Textauszug:
-.-.-
# Wie wichtig ist die Reaktionszeit?! Was kann man verkraften?



## Phillip_Sparky (3. Mai 2015)

Abend Leuts,

da ich vorhabe mir demnächst einen oder zwei neue Monitore zu kaufen, wollte ich mal wissen was für eine Reaktionszeit man maximal bei einem Monitor "annehmen" kann für Spiele wie Assetto Corsa, Project Cars und iRacing. Im allgemeinen sollen also Rennspiele und mal vereinzelt Shooter gespielt werden.

Ich habe an so ca. 40Zoll Bildschirm diagonale gedacht. Also kann da wahrscheinlich kein Monitor mehr in frage kommen.


----------



## Atent123 (3. Mai 2015)

https://geizhals.de/philips-bdm4065uc-bdm4065uc-00-a1201936.html?hloc=at&hloc=de


----------



## Phillip_Sparky (3. Mai 2015)

Atent123 schrieb:


> https://geizhals.de/philips-bdm4065uc-bdm4065uc-00-a1201936.html?hloc=at&hloc=de



Sind 8.5ms Reaktionszeit nicht zu viel? Habe aktuell einen Monitor mit 1ms Reaktionszeit. Deshalb kommt mir das gerade sehr viel vor.


----------



## Atent123 (3. Mai 2015)

Die Reaktionszeitangaben vom Hersteller taugen nix die sind wayne.


----------



## Phillip_Sparky (3. Mai 2015)

Atent123 schrieb:


> Die Reaktionszeitangaben vom Hersteller taugen nix die sind wayne.
-.-.-
Gesammeltes Material:
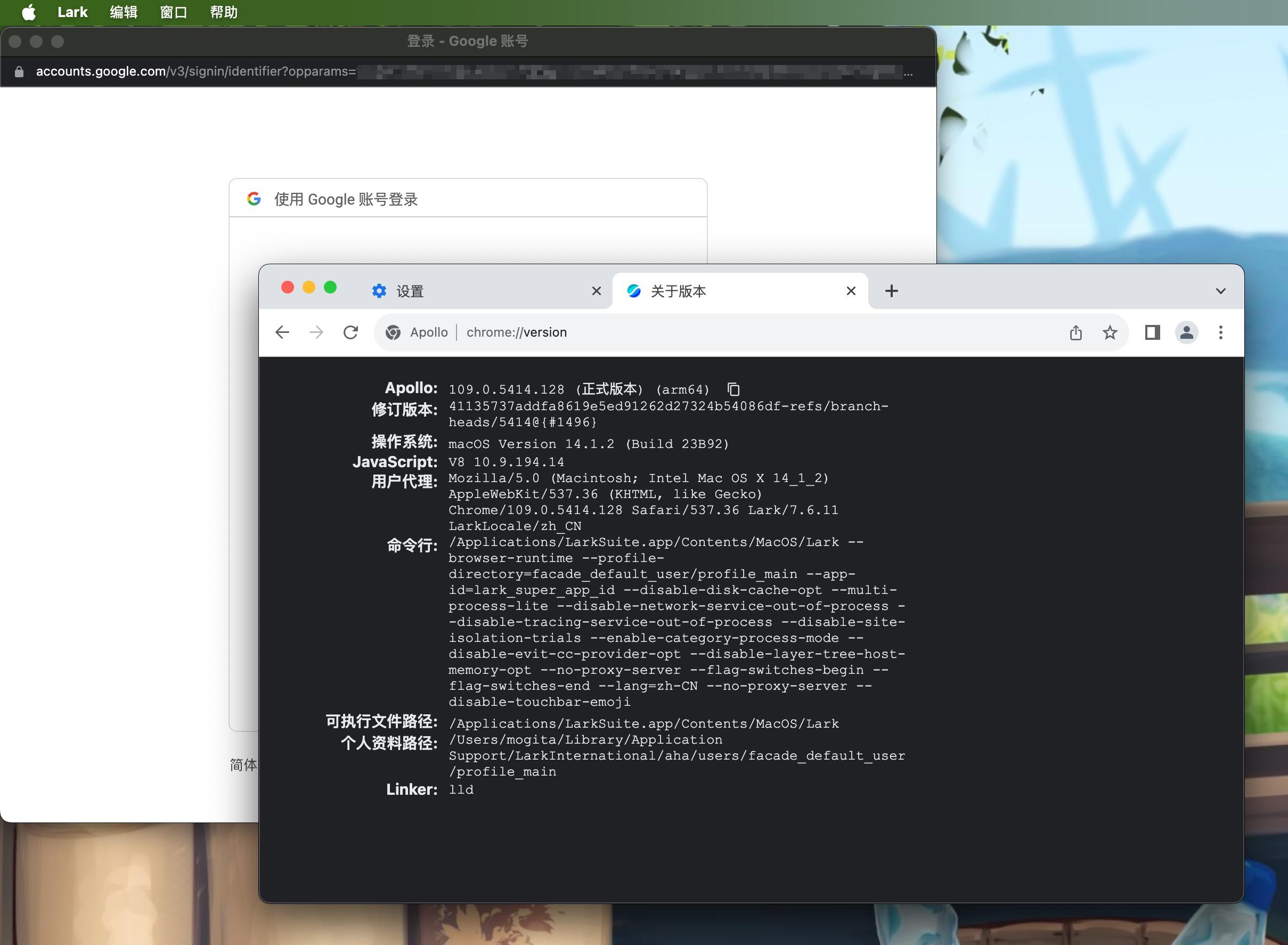
Task: Open the user profile avatar
Action: [1187, 332]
-.-.-
Übungen:
• 1. Welche Reaktionszeit hat laut dem Forenthread über Monitor-Reaktionszeiten der Monitor, den Phillip_Sparky derzeit besitzt?
• 2. Gib aus dem Forenthread über Monitor-Reaktionszeiten den Abschnitt wortgetreu wieder: Beginne bei den Worten "da ich vorhabe" und höre nach den Worten "in frage kommen." auf.
• 3. Schreibe den Forenthread über Monitor-Reaktionszeiten im Anschluss an seinen letzten Satz weiter.

Lösungen:
• 1. 1 ms.

• 2.
da ich vorhabe mir demnächst einen oder zwei neue Monitore zu kaufen, wollte ich mal wissen was für eine Reaktionszeit man maximal bei einem Monitor "annehmen" kann für Spiele wie Assetto Corsa, Project Cars und iRacing. Im allgemeinen sollen also Rennspiele und mal vereinzelt Shooter gespielt werden.

Ich habe an so ca. 40Zoll Bildschirm diagonale gedacht. Also kann da wahrscheinlich kein Monitor mehr in frage kommen.

• 3.
Okay 

Dann noch eine Frage zu deinem Link. Warum gerade der Fernsehr? gibt ja leider sehr viel an auswahl...


----------



## SamLombardo (3. Mai 2015)

Weil das ein Monitor ist und kein Fernseher. Wohl gemerkt der einzige Monitor in der Größe. Die Reaktionszeit ist für ein VA Panel sehr gut. Wenn man kein Wettkampf - Multiplayerspieler ist ist der Bildschirm füs Spiele Top! Schau dich mal im Netz um, gibt einige Tests davon.


----------



## Phillip_Sparky (3. Mai 2015)

SamLombardo schrieb:


> Weil das ein Monitor ist und kein Fernseher. Wohl gemerkt der einzige Monitor in der Größe. Die Reaktionszeit ist für ein VA Panel sehr gut. Wenn man kein Wettkampf - Multiplayerspieler ist ist der Bildschirm füs Spiele Top! Schau dich mal im Netz um, gibt einige Tests davon.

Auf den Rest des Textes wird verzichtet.